» Task goal
Only the lines from the one holding "You are a GUI" to the end of the data should be echoed, exactly as they appear, minus the pictures.
Start of Data for the task
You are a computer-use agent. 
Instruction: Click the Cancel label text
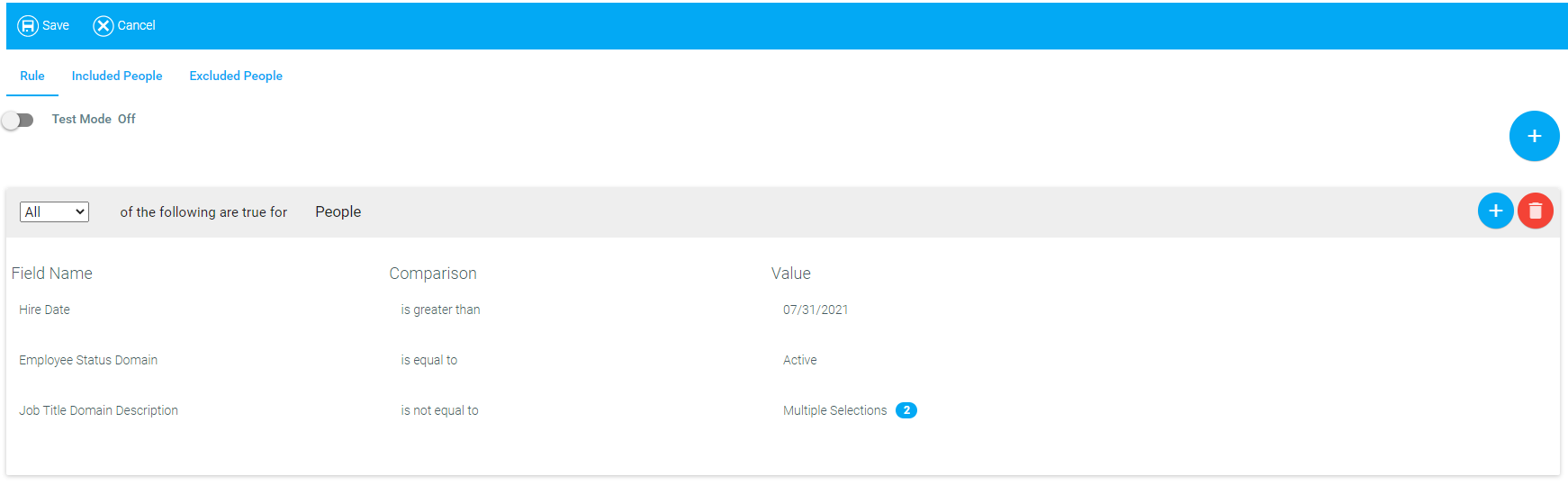(x=136, y=25)
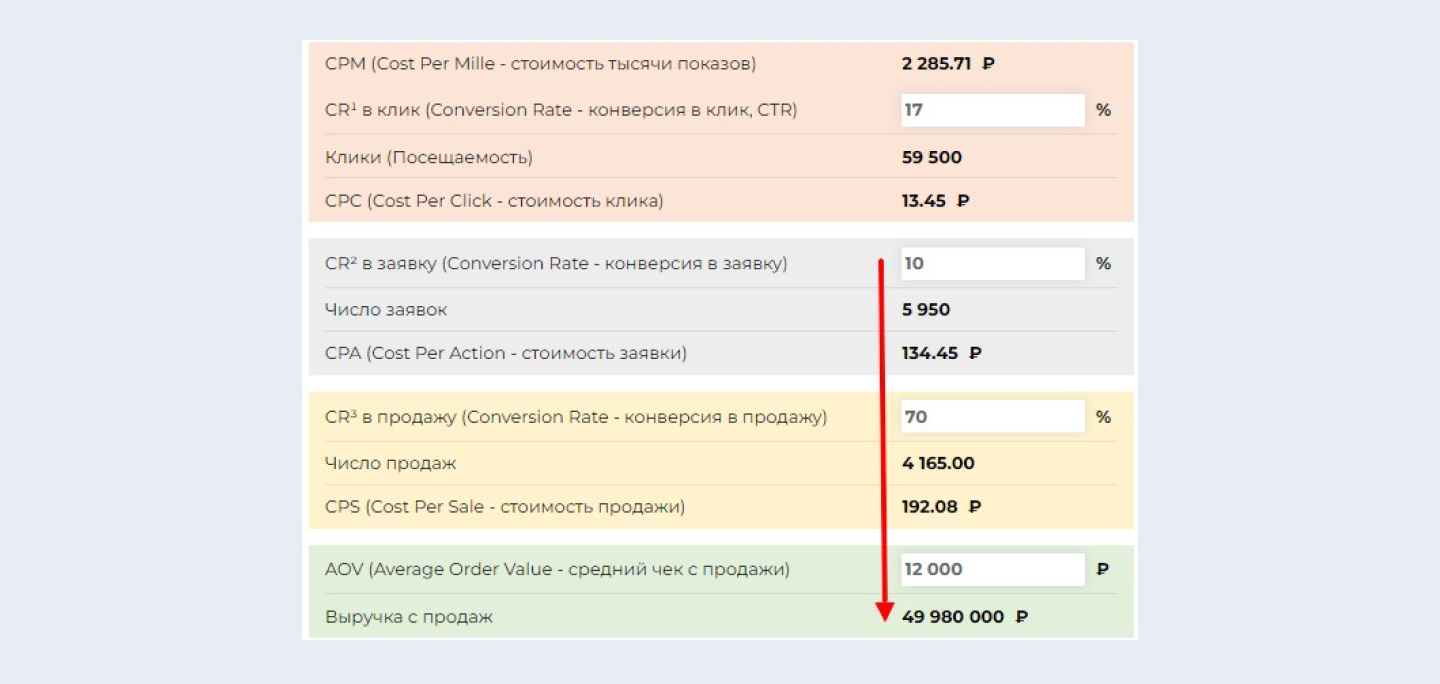Click the CR¹ click conversion input field
The height and width of the screenshot is (684, 1440).
click(992, 110)
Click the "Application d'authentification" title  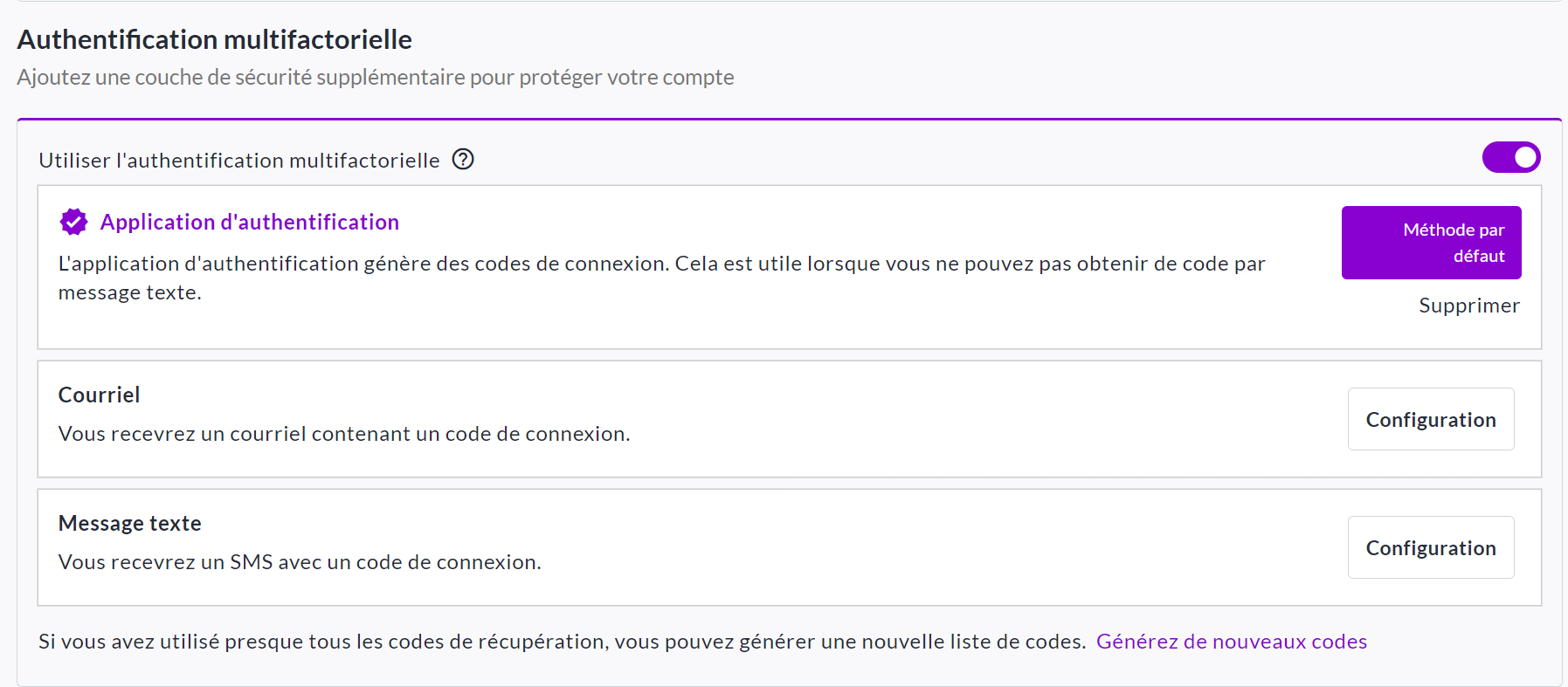tap(250, 222)
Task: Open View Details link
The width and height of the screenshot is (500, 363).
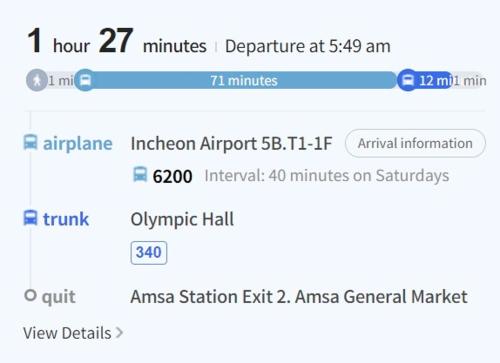Action: click(73, 333)
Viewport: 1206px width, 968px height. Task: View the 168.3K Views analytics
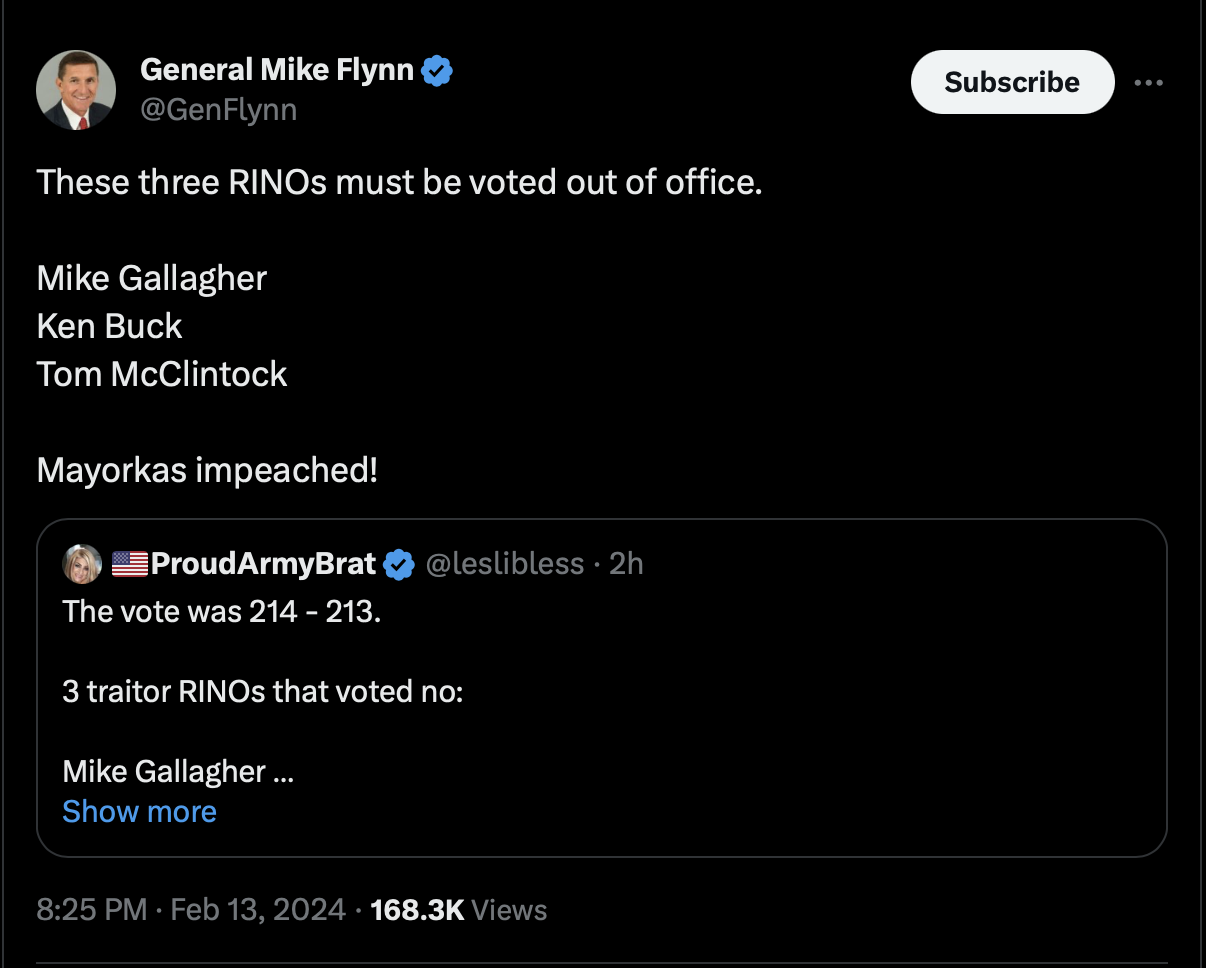coord(459,910)
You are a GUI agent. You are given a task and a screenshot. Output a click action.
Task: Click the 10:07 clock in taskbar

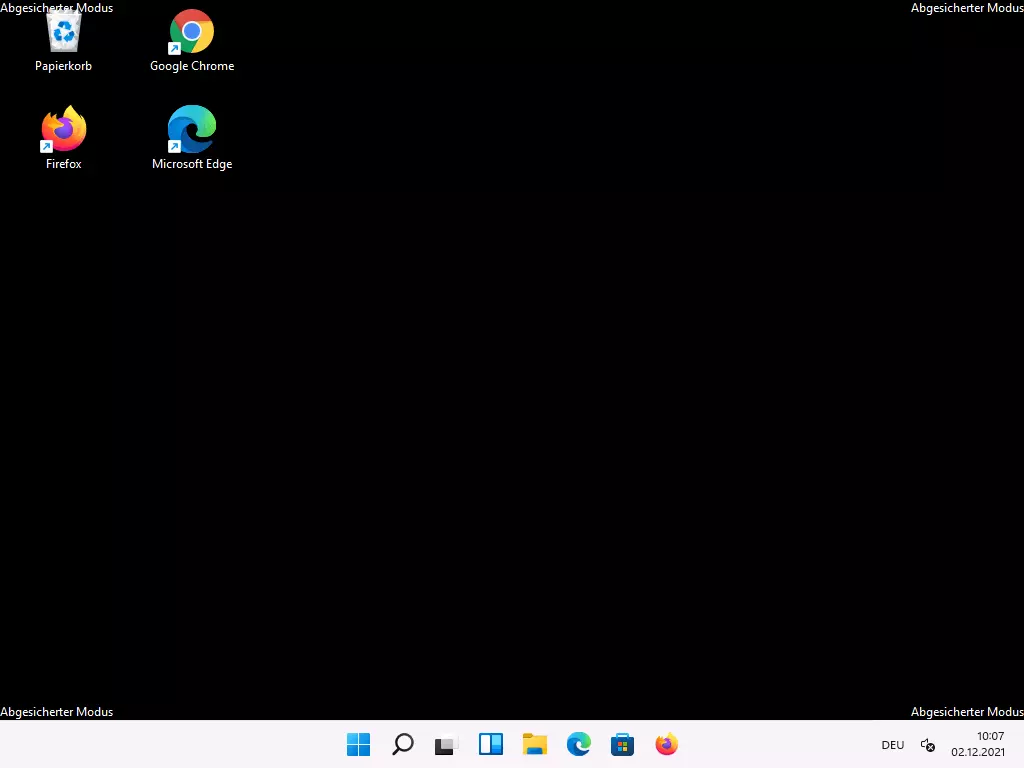point(989,736)
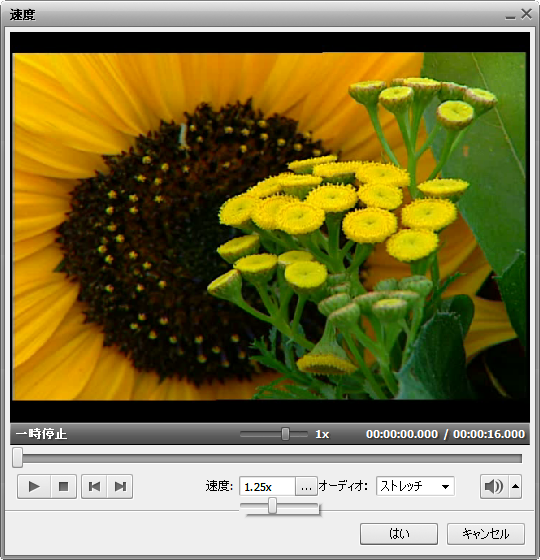Jump to next frame button
This screenshot has height=560, width=540.
click(120, 486)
End of Data for the task
» Exercise solution
You are a GUI agent. You are given a task and a screenshot. Output a click action.
Task: Click the 10:07 clock in taskbar

point(989,736)
Jump to next frame button
This screenshot has height=560, width=540.
click(120, 486)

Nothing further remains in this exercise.